Social networking can also be unsafe, Dukes warned. “All Facebook users see quizzes like ‘What Kind of Flower Would You Be?’ or ‘What Celebrity Are You Most Like?’ Some of these are after personal information,” she said. “The game works by asking the Facebooker questions, which supposedly reveal what type person he/she is.”
Embedded in those questions will be inquiries for details, such as the user’s mother’s maiden name, high school mascot or birthday. These are security questions often asked by banks when issuing forgotten account passwords. Armed with the stolen information, a Facebook hacker can access your financial accounts as easily as you can.
But cyber crime and identity theft doesn’t stop with home computers. There is gold in your ATM card, too.

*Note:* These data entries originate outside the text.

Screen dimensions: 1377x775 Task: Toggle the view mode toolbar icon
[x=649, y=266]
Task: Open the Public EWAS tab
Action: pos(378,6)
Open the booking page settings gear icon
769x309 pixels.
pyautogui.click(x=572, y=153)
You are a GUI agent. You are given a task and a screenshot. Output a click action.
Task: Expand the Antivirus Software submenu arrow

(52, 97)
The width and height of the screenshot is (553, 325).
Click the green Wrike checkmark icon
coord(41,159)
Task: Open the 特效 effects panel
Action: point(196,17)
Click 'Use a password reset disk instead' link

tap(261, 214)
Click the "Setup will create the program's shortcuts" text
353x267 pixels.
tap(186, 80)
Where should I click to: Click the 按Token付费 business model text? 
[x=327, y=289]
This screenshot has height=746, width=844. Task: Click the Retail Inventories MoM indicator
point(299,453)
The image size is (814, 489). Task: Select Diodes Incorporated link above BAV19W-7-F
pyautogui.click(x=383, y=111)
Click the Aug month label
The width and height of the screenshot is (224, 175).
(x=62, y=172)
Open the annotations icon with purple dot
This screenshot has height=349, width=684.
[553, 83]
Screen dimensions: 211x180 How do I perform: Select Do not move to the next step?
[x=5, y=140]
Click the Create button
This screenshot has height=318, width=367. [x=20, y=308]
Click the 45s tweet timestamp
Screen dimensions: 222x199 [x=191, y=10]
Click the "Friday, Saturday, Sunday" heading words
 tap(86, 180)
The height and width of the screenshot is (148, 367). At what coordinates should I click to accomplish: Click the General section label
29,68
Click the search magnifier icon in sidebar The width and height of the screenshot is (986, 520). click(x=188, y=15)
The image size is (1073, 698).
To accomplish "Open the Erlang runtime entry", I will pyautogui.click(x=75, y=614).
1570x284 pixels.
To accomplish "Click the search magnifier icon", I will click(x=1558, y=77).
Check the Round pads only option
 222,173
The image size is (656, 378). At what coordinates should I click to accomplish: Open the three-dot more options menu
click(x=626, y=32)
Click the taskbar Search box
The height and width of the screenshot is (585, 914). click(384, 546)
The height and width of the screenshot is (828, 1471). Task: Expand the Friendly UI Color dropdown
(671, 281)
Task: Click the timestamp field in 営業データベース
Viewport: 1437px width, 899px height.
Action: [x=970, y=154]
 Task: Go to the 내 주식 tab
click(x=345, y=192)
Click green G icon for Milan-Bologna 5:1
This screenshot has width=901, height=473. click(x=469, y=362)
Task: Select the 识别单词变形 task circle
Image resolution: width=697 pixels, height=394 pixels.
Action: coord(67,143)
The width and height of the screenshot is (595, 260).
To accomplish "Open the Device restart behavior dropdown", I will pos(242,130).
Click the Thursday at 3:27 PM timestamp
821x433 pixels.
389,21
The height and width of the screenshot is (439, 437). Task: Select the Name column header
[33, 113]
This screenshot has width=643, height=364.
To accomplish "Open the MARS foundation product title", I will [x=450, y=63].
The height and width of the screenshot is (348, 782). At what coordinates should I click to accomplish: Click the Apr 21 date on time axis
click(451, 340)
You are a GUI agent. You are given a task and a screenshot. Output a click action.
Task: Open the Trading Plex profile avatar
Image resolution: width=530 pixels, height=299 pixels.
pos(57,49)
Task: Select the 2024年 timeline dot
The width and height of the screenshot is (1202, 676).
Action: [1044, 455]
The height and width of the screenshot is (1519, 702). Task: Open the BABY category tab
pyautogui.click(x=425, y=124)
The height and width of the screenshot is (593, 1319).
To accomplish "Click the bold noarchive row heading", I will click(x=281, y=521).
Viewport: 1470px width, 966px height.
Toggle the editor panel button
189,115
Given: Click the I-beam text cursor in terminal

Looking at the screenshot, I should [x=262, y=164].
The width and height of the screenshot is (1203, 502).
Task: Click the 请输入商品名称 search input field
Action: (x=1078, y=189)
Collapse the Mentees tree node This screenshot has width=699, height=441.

“Locally, our main problem involving identify theft is an occasional dishonest store cashier,” Dukes said. People think if their card is given back quickly after ringing up a sale, the cashier couldn’t possibly have time to memorize the credit card information. Wrong.
“All a cashier has to do is remember the last four digits,” Dukes said. “The rest of the card number is electronically stored in the store’s card reader. I’ve seen surveillance videos of cashiers lip-syncing numbers to memory as they jot down the four digits.”
Thieves also know how to steal key parts of card readers at gas pumps and the data line that transmits pump purchase information to the cash register.
“Waiting for a gas station worker to turn his back, a good thief can exchange the store’s data cord, installing his own in two seconds,” said Dukes. “A customer pumps gas and pays with his debit card — which is retrieved by a cell phone into the wrong hands.”
Criminals also install bogus card readers over ATM machines. When an unsuspecting patron inserts a card and enters the PIN, the bad guys have it, not the bank.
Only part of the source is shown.